Dashboards, monitoring RUM, and operational readiness

To ensure our service was behaving as expected, it was vital for us to build in full observability and monitoring of the system’s health.

We instrumented metrics and counters for things like request rates, failures, latencies, and circuit breaker status. We also configured alerting so that we would be notified immediately of any issues. Lastly, we documented operating playbooks so we could onboard on-call engineers to the service seamlessly to handle any alerts.

Dealing with gotchas

While our approach was good, it was by no means perfect, which meant that we had to deal with a few gotchas along the way. These included: 

Gotcha #1: Analytics and tracking success metrics

Even though we didn’t implement a full rewrite, partially rewriting components and loading pages with a new stack led to unexpected analytics readings.This gotcha isn’t just specific to Next.js or SSR, but any major migration involving some form of rewrite. It’s critical to ensure product metrics are collected similarly for both the old and new product.

Gotcha #2: Next.js aggressively bundle splitting and preloading

We used client-side rendering within Next.js as a way to improve the server-side rendering performance, lazy load unneeded client-side features, and adopt components that were not ready to be rendered server-side. However, when lazy loading these bundles, which use the preload tag, we saw an increase in interactivity delays. The Next.js team already was aware of this potential performance issue because they are working on addressing more granular control over preloading of JavaScript bundles in a future release of Next.js.

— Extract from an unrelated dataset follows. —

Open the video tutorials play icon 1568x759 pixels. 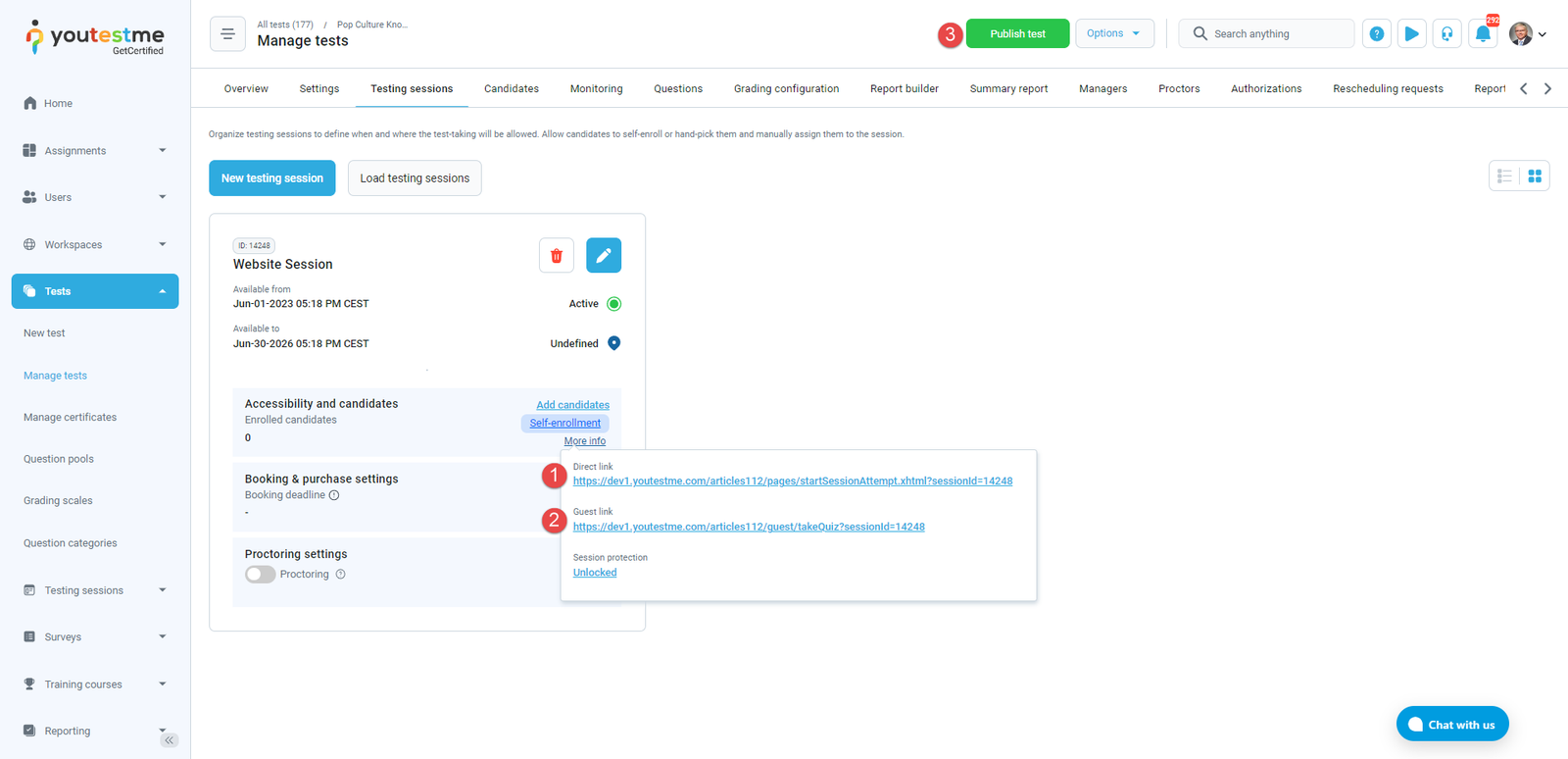[1411, 34]
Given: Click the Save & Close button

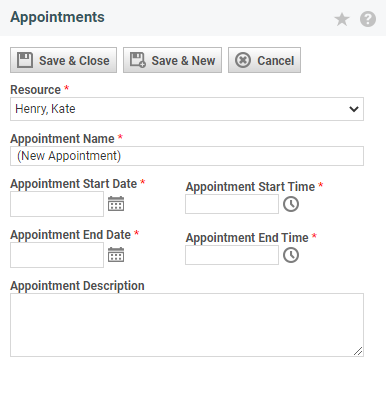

Gotcha #3: Excessive DOM Size when Server Rendering

Web Performance best practices advocate maintaining a small DOM size of fewer than 1,500 elements, and a DOM tree depth less than 32 elements with fewer than 60 children/parent elements. On the server-side, this penalty can sometimes be felt even more so than on the browser as the Time to First Byte is delayed by the additional CPU processing required to fulfill the rendering of the request. In turn, the user can be waiting longer than desired looking at a blank screen while the page is loading, offsetting the expected performance gains that Serverside Rendering can provide. We refactored certain components and deferred loading of certain components to be lazy loaded to reduce the server side rendering overhead and improve performance.

Results 

Migrating our pages to Next.js achieved +12% and +15% page load time improvements on Home and Store. LCP (one of Google’s core speed metrics) has improved 65% on Home and 67% on store pages. Leading indicator of Poor URLs (LCP > 4s) on Google has dropped by 95%.

Conclusion / Summary

To any engineers looking to migrate their stack to Next.js, we’d like to summarize our main takeaways from introducing Next.js to DoorDash:

  1. Performance: Adopting Next.js can lead to huge improvements in mobile web performance. Definitely use tools like https://www.webpagetest.org/ to audit existing performance before and after the rollout.
  2. Incremental Migration: To any team considering migrating their app to Next.js, we want to emphasize that an incremental approach can minimize full re-writes while allowing features to co-exist in both an old CSR and in new Next.js SSR apps.
  3. Rollout Strategy: We want to stress the importance of having a defined rollout strategy, and safe-guard fallback mechanisms to protect against site outages.
  4. Success Metrics: Lastly, the importance of having clearly defined success metrics, and ensuring the right tracking is in place to confirm the migration was successful.